### Task objective
Each entry needs to be duplicated exactly.

(Stored data)
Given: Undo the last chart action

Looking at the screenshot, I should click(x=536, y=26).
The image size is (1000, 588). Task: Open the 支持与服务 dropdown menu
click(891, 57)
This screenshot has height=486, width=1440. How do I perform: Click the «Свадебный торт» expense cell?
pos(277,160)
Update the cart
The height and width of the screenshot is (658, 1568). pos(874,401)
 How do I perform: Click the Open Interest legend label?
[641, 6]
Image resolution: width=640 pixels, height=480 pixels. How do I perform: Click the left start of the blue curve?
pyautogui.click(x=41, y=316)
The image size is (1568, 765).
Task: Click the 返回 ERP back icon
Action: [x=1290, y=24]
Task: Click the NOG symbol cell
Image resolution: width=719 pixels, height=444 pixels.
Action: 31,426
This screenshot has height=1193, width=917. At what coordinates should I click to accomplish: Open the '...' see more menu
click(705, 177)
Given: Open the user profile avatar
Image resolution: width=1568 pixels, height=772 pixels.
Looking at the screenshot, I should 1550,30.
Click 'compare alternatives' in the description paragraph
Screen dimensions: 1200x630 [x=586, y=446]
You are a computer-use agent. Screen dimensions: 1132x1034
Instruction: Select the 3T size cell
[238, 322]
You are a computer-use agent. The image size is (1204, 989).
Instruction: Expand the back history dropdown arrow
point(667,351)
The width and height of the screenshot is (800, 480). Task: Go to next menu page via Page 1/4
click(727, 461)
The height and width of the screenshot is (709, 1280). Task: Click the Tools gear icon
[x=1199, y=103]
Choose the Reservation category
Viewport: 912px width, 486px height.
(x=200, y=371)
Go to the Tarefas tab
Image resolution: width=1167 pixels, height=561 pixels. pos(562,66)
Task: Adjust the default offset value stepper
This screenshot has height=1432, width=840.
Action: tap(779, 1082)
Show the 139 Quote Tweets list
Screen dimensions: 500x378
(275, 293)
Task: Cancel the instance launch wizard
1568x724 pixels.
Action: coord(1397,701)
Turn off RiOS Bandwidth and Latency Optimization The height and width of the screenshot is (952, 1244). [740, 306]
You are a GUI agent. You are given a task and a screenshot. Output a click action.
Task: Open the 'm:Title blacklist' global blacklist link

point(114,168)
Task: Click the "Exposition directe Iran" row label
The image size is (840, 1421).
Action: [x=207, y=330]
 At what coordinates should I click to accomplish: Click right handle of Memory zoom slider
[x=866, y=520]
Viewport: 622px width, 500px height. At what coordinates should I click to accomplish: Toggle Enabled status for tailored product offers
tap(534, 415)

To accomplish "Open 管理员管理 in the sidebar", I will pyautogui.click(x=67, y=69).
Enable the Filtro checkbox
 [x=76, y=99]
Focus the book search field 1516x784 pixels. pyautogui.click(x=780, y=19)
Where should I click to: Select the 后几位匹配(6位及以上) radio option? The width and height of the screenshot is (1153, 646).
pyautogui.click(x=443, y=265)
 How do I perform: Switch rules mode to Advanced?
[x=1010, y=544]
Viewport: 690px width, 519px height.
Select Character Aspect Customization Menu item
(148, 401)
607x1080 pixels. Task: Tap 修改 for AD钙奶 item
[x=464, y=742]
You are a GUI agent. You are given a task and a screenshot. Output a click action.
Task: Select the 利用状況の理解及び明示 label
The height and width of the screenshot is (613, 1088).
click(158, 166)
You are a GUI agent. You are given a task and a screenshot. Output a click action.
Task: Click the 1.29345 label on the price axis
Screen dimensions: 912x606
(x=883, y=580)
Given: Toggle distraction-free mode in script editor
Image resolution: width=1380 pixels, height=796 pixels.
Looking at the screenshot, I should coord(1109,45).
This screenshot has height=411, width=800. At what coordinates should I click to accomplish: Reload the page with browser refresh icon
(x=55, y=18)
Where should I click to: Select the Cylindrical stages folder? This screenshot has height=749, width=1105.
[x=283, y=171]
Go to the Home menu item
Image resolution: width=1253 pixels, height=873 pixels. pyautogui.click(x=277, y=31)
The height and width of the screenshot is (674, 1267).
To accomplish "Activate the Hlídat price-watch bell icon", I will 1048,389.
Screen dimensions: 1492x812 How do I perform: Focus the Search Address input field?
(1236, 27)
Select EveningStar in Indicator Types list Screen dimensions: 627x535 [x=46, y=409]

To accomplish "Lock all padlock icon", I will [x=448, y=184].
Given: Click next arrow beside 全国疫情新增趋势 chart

### Task response
Given: Undo the last chart action

Looking at the screenshot, I should click(x=536, y=26).
The image size is (1000, 588). Task: Open the 支持与服务 dropdown menu
click(891, 57)
This screenshot has height=486, width=1440. How do I perform: Click the «Свадебный торт» expense cell?
pos(277,160)
Update the cart
The height and width of the screenshot is (658, 1568). pos(874,401)
 How do I perform: Click the Open Interest legend label?
[641, 6]
Image resolution: width=640 pixels, height=480 pixels. How do I perform: Click the left start of the blue curve?
pyautogui.click(x=41, y=316)
The image size is (1568, 765).
Task: Click the 返回 ERP back icon
Action: [x=1290, y=24]
Task: Click the NOG symbol cell
Image resolution: width=719 pixels, height=444 pixels.
Action: 31,426
This screenshot has height=1193, width=917. At what coordinates should I click to accomplish: Open the '...' see more menu
click(705, 177)
Given: Open the user profile avatar
Image resolution: width=1568 pixels, height=772 pixels.
Looking at the screenshot, I should 1550,30.
Click 'compare alternatives' in the description paragraph
Screen dimensions: 1200x630 [x=586, y=446]
You are a computer-use agent. Screen dimensions: 1132x1034
Instruction: Select the 3T size cell
[238, 322]
You are a computer-use agent. The image size is (1204, 989).
Instruction: Expand the back history dropdown arrow
point(667,351)
The width and height of the screenshot is (800, 480). Task: Go to next menu page via Page 1/4
click(727, 461)
The height and width of the screenshot is (709, 1280). Task: Click the Tools gear icon
[x=1199, y=103]
Choose the Reservation category
Viewport: 912px width, 486px height.
(x=200, y=371)
Go to the Tarefas tab
Image resolution: width=1167 pixels, height=561 pixels. pos(562,66)
Task: Adjust the default offset value stepper
This screenshot has height=1432, width=840.
Action: tap(779, 1082)
Show the 139 Quote Tweets list
Screen dimensions: 500x378
(275, 293)
Task: Cancel the instance launch wizard
1568x724 pixels.
Action: coord(1397,701)
Turn off RiOS Bandwidth and Latency Optimization The height and width of the screenshot is (952, 1244). [740, 306]
You are a GUI agent. You are given a task and a screenshot. Output a click action.
Task: Open the 'm:Title blacklist' global blacklist link

point(114,168)
Task: Click the "Exposition directe Iran" row label
The image size is (840, 1421).
Action: [x=207, y=330]
 At what coordinates should I click to accomplish: Click right handle of Memory zoom slider
[x=866, y=520]
Viewport: 622px width, 500px height. At what coordinates should I click to accomplish: Toggle Enabled status for tailored product offers
tap(534, 415)

To accomplish "Open 管理员管理 in the sidebar", I will pyautogui.click(x=67, y=69).
Enable the Filtro checkbox
 [x=76, y=99]
Focus the book search field 1516x784 pixels. pyautogui.click(x=780, y=19)
Where should I click to: Select the 后几位匹配(6位及以上) radio option? The width and height of the screenshot is (1153, 646).
pyautogui.click(x=443, y=265)
 How do I perform: Switch rules mode to Advanced?
[x=1010, y=544]
Viewport: 690px width, 519px height.
Select Character Aspect Customization Menu item
(148, 401)
607x1080 pixels. Task: Tap 修改 for AD钙奶 item
[x=464, y=742]
You are a GUI agent. You are given a task and a screenshot. Output a click action.
Task: Select the 利用状況の理解及び明示 label
The height and width of the screenshot is (613, 1088).
click(158, 166)
You are a GUI agent. You are given a task and a screenshot. Output a click action.
Task: Click the 1.29345 label on the price axis
Screen dimensions: 912x606
(x=883, y=580)
Given: Toggle distraction-free mode in script editor
Image resolution: width=1380 pixels, height=796 pixels.
Looking at the screenshot, I should coord(1109,45).
This screenshot has height=411, width=800. At what coordinates should I click to accomplish: Reload the page with browser refresh icon
(x=55, y=18)
Where should I click to: Select the Cylindrical stages folder? This screenshot has height=749, width=1105.
[x=283, y=171]
Go to the Home menu item
Image resolution: width=1253 pixels, height=873 pixels. pyautogui.click(x=277, y=31)
The height and width of the screenshot is (674, 1267).
To accomplish "Activate the Hlídat price-watch bell icon", I will 1048,389.
Screen dimensions: 1492x812 How do I perform: Focus the Search Address input field?
(1236, 27)
Select EveningStar in Indicator Types list Screen dimensions: 627x535 [x=46, y=409]

To accomplish "Lock all padlock icon", I will [x=448, y=184].
Given: Click next arrow beside 全国疫情新增趋势 chart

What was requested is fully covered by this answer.